##### Information shown
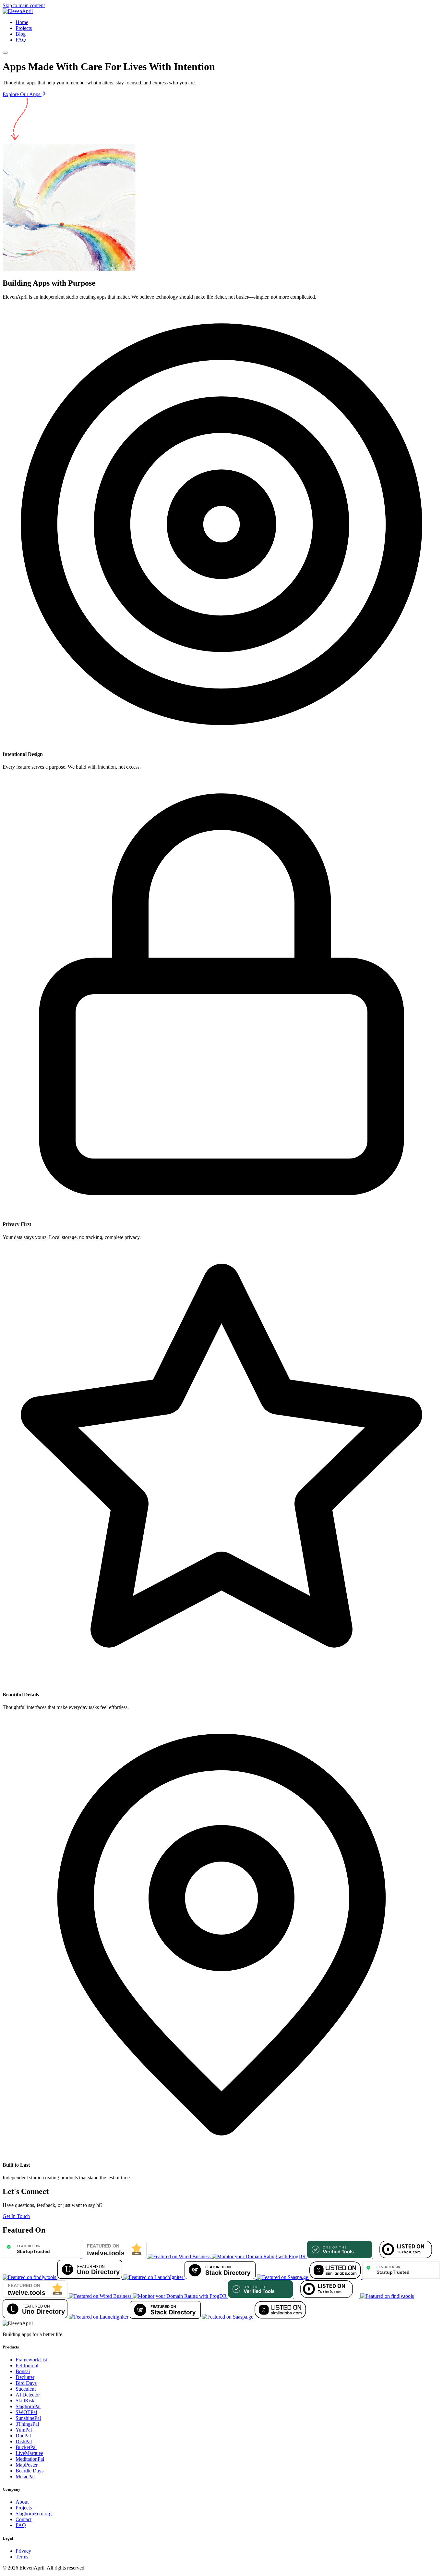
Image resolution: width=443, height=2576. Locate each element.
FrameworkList (31, 2359)
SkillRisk (25, 2400)
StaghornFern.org (34, 2513)
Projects (24, 28)
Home (22, 22)
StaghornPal (28, 2406)
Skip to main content (24, 5)
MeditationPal (30, 2459)
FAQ (21, 40)
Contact (23, 2519)
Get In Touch (16, 2216)
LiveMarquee (29, 2453)
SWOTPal (26, 2412)
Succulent (26, 2389)
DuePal (23, 2435)
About (22, 2502)
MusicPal (25, 2476)
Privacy (23, 2551)
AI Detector (28, 2394)
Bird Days (26, 2383)
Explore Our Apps (22, 94)
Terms (22, 2556)
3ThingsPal (27, 2424)
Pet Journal (27, 2365)
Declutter (25, 2377)
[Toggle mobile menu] (5, 53)
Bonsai (23, 2371)
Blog (21, 34)
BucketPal (26, 2447)
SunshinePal (28, 2418)
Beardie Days (29, 2470)
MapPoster (27, 2465)
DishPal (24, 2441)
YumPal (24, 2430)
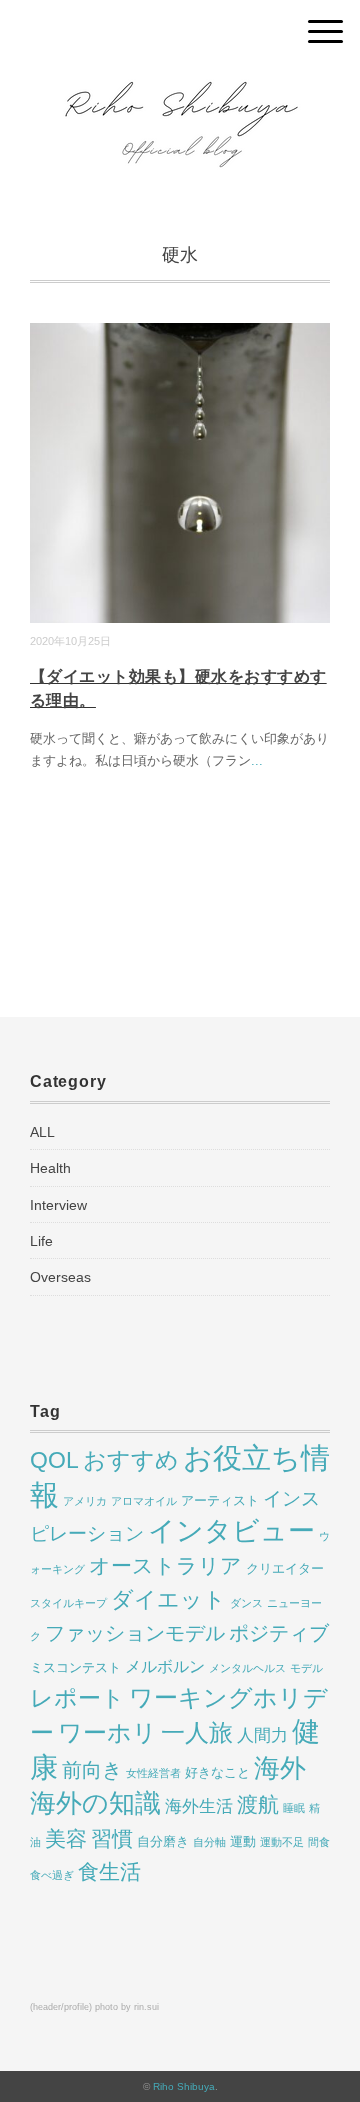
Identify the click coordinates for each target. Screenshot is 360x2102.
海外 (280, 1768)
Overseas (60, 1277)
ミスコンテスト (75, 1667)
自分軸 (209, 1842)
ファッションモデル (135, 1633)
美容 (66, 1838)
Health (50, 1168)
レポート (77, 1698)
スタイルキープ (68, 1603)
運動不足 (282, 1842)
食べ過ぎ (52, 1875)
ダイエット (168, 1599)
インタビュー (231, 1530)
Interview (58, 1205)
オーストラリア (165, 1565)
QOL (54, 1460)
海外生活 (199, 1806)
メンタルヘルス (247, 1668)
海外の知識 (95, 1803)
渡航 (258, 1804)
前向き (92, 1770)
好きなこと (217, 1772)
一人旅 (197, 1732)
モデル (306, 1668)
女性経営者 (153, 1773)
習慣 (112, 1838)
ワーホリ (107, 1732)
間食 (319, 1842)
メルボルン (165, 1666)
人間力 (262, 1735)
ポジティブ (279, 1633)
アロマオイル (144, 1501)
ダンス (246, 1603)
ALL (42, 1132)
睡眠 (294, 1808)
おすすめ (131, 1460)
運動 (243, 1841)
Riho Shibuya (184, 2086)
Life (41, 1241)
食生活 (109, 1871)
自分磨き (163, 1841)
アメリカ (85, 1501)
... (257, 760)
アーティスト (220, 1500)
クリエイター (285, 1568)
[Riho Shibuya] (180, 84)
##########
#### [What the task requires]
Where does "each" appear in the listing? Show every line that has it.

#### [Solution below]
Image resolution: width=443, height=2576. Locate each element.
Identify the click coordinates for each target. Screenshot is 360x2102.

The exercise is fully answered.